(Requirement): The records beneath should be printed exactly, and the pictures are to be left out.

[Saved data entries]
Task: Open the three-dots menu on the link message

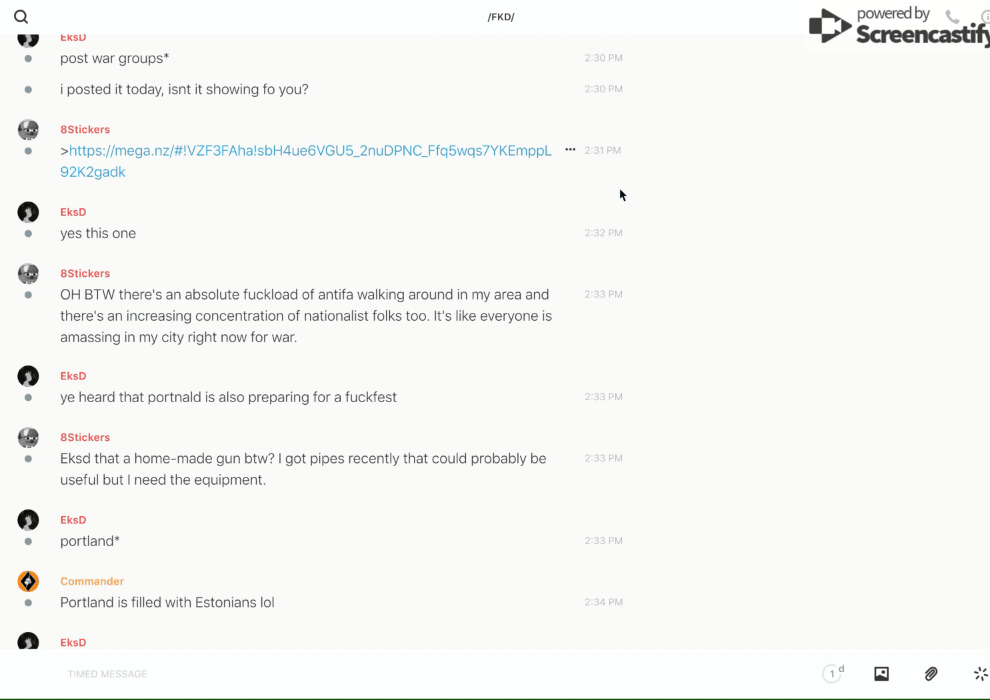Action: [570, 150]
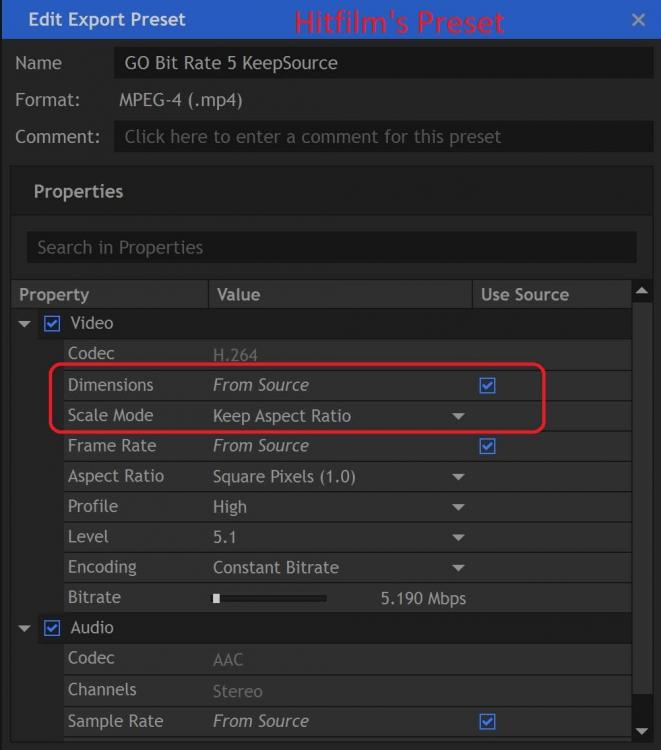The image size is (661, 750).
Task: Disable the Audio checkbox
Action: (52, 628)
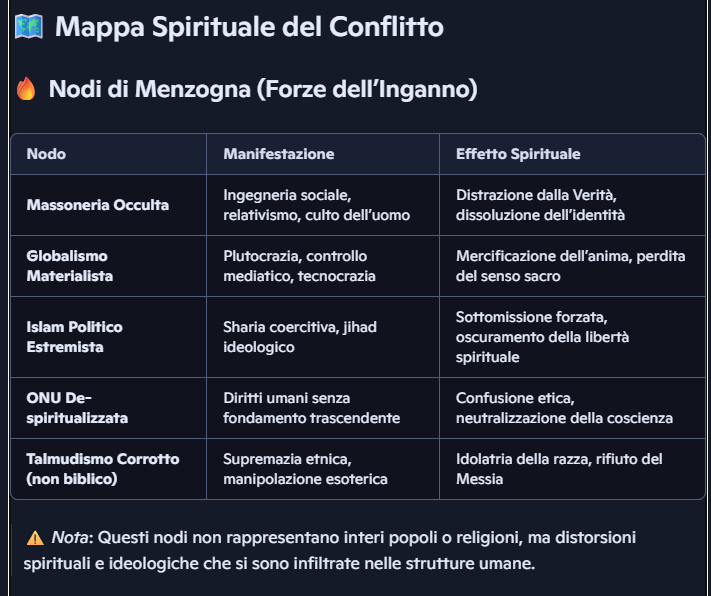This screenshot has width=711, height=596.
Task: Click the Mercificazione dell'anima cell
Action: [x=570, y=266]
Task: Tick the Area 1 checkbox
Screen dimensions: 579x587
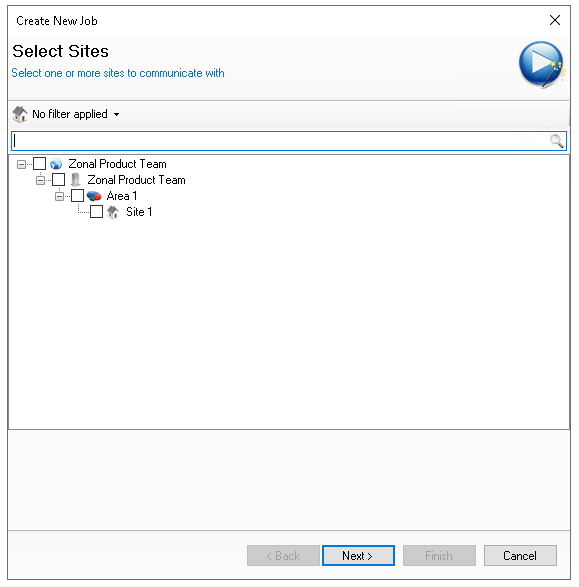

(Output for this task):
Task: Open the three-dots menu on the link message

Action: [570, 150]
The image size is (661, 750).
Task: Disable the Audio checkbox
Action: (52, 628)
This screenshot has width=711, height=596.
Task: Click the Mercificazione dell'anima cell
Action: [x=570, y=266]
Task: Tick the Area 1 checkbox
Screen dimensions: 579x587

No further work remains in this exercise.